溫秀酒任山風和白雪肆意,他捏過展鶴的臉,“摔下去就死無全屍。”溫秀酒摸着展鶴的臉頰,“白白糟蹋了好皮相。”
誰知陸登無恥的笑道:“秀秀,你要是舍不得,撲上去先要他一次,再扔下去也不遲。”
大夥都大笑起來,展鶴聞言不勝羞辱,撲上去就咬住溫秀酒的脖子,咬到他皮開肉綻,溫秀酒一巴掌扇開展鶴,而後他命令那些人放開展鶴,好一頓毒打。

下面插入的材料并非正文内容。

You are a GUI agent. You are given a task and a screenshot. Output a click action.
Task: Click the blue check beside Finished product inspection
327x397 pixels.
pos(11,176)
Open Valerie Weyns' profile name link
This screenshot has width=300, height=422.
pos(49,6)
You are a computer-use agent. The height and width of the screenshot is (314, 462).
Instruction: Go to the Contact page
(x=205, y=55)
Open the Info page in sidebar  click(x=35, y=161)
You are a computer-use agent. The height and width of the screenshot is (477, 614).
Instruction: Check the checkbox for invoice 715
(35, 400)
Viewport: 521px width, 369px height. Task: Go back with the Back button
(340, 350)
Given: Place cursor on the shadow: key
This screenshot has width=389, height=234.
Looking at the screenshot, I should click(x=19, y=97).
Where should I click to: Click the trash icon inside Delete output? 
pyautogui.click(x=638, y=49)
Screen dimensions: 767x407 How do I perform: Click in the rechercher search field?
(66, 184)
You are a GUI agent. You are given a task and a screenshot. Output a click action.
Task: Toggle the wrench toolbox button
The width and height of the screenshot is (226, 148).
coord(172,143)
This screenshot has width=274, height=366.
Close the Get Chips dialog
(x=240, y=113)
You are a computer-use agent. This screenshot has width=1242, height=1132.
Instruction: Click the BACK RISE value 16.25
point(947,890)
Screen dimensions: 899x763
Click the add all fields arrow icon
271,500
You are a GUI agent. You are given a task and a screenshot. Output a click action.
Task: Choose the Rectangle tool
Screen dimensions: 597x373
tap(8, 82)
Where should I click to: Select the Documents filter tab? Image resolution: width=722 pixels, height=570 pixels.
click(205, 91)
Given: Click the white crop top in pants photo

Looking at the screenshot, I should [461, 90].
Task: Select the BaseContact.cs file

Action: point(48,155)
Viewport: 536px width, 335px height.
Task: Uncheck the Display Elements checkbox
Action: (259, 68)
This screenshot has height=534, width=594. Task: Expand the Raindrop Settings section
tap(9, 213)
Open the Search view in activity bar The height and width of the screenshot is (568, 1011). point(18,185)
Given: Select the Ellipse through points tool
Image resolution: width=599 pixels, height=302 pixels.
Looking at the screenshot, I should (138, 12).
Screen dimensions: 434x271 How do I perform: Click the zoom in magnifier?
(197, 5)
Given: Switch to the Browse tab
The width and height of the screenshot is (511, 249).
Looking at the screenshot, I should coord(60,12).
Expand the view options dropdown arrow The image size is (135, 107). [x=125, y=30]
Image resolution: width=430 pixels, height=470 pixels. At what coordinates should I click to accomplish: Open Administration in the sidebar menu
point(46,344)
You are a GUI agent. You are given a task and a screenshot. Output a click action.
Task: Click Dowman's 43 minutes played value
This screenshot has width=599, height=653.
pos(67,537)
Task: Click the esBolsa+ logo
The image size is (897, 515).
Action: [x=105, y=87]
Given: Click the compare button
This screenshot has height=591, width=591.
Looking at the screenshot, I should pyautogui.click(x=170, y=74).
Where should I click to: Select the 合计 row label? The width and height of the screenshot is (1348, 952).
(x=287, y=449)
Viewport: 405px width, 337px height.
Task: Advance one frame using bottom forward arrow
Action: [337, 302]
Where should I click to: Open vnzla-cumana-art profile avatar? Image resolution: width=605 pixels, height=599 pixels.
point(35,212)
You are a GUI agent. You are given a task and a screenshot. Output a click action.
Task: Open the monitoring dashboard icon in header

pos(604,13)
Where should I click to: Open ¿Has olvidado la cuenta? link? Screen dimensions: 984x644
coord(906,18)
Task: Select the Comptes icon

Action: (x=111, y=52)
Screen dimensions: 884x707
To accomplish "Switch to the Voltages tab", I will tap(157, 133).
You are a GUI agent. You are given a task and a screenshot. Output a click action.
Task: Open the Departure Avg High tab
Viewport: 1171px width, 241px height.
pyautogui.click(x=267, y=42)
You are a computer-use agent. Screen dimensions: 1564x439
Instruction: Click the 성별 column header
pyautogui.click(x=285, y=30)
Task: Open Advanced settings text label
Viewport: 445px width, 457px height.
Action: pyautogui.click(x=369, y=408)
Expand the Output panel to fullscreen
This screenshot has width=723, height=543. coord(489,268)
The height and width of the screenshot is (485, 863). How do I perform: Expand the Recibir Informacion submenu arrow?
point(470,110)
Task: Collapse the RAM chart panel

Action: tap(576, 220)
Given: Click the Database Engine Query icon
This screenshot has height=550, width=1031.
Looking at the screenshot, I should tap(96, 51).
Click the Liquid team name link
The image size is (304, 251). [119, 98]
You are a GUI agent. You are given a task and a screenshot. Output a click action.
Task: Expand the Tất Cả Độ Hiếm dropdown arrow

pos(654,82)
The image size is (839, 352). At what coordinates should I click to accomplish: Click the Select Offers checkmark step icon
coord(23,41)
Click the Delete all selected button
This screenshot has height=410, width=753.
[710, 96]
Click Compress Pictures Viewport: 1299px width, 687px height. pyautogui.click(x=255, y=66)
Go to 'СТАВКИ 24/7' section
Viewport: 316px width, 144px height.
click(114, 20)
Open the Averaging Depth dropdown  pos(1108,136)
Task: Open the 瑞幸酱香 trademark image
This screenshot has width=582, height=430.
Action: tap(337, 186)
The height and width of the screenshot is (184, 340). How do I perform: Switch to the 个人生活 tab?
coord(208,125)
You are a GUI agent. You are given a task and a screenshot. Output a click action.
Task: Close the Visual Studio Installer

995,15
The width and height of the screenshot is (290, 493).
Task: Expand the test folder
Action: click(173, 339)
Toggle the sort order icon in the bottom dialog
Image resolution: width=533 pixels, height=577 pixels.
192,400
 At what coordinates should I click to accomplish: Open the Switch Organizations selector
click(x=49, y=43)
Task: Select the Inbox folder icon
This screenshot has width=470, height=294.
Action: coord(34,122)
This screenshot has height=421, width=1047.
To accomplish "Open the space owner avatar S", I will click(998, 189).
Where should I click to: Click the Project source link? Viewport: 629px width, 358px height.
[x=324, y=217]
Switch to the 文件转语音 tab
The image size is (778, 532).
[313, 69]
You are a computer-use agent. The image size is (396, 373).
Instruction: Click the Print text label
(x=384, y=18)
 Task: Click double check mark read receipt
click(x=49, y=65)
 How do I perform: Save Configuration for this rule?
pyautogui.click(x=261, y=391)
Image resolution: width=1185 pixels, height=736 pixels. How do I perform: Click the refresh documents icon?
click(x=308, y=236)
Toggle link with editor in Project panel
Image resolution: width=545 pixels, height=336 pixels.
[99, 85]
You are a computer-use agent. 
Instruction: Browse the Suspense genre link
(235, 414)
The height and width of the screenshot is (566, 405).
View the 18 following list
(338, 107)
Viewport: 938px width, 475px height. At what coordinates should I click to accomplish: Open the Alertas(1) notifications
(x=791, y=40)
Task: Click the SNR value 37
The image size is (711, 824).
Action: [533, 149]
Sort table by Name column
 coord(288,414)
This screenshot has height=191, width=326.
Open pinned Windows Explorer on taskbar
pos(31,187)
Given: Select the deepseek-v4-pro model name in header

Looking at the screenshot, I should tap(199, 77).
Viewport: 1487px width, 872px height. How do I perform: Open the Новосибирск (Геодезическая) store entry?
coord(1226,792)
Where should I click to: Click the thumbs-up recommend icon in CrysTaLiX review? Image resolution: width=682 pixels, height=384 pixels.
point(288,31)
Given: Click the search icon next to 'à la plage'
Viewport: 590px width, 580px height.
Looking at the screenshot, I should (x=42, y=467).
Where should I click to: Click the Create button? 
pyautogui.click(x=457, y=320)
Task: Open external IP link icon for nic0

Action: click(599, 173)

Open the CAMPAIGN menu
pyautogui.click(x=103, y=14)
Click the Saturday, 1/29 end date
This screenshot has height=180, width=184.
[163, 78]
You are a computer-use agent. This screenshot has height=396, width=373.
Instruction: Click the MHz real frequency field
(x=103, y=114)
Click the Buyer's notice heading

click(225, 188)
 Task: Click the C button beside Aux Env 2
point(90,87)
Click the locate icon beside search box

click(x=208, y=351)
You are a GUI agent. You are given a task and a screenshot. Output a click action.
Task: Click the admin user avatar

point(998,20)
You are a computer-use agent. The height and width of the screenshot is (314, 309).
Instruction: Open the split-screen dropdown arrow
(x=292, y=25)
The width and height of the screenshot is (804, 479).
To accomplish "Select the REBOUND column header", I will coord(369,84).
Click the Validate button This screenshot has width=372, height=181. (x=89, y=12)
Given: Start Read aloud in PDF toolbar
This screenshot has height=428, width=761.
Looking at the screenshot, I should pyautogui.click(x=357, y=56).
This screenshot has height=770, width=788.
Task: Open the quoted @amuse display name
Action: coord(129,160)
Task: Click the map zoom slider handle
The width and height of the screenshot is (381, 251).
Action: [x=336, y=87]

随後,溫秀酒拔出陸放手中的劍,對着展鶴的臉來來回回的劃着,展鶴不住的慘叫,這等殘忍,其他人紛紛側過臉無法再看下去。
溫秀酒抓起展鶴的衣服,喪心病狂道:“你喜歡他啊,這個樣子我看你怎麽喜歡。展鶴,我可對男人的屁股沒興趣,我就是讨厭你眼睛裏只有軻戎的樣子。”
說到這裏,溫秀酒把展鶴推到懸崖邊,“聽說你的流雲劍法練成了,真可惜,你沒機會練給他看了。”
說罷,溫秀酒輕輕一推,展鶴的身體便被抛下山崖。
看着雲霧缭繞的山峰,陸放吞吞口水,“他不會沒死透吧?”
溫秀酒冷冷看他們,冷哼一聲離開。
陸登有些後怕的說道:“都說不吠的狗會咬人,一點也沒錯。”
“還是只瘋狗。”陸放偷笑道。
他們再看看崖底,幸災樂禍的搖頭,考其他弟子也在看展鶴是否真的墜崖了,他們二人罵道:“死透了,看什麽看!”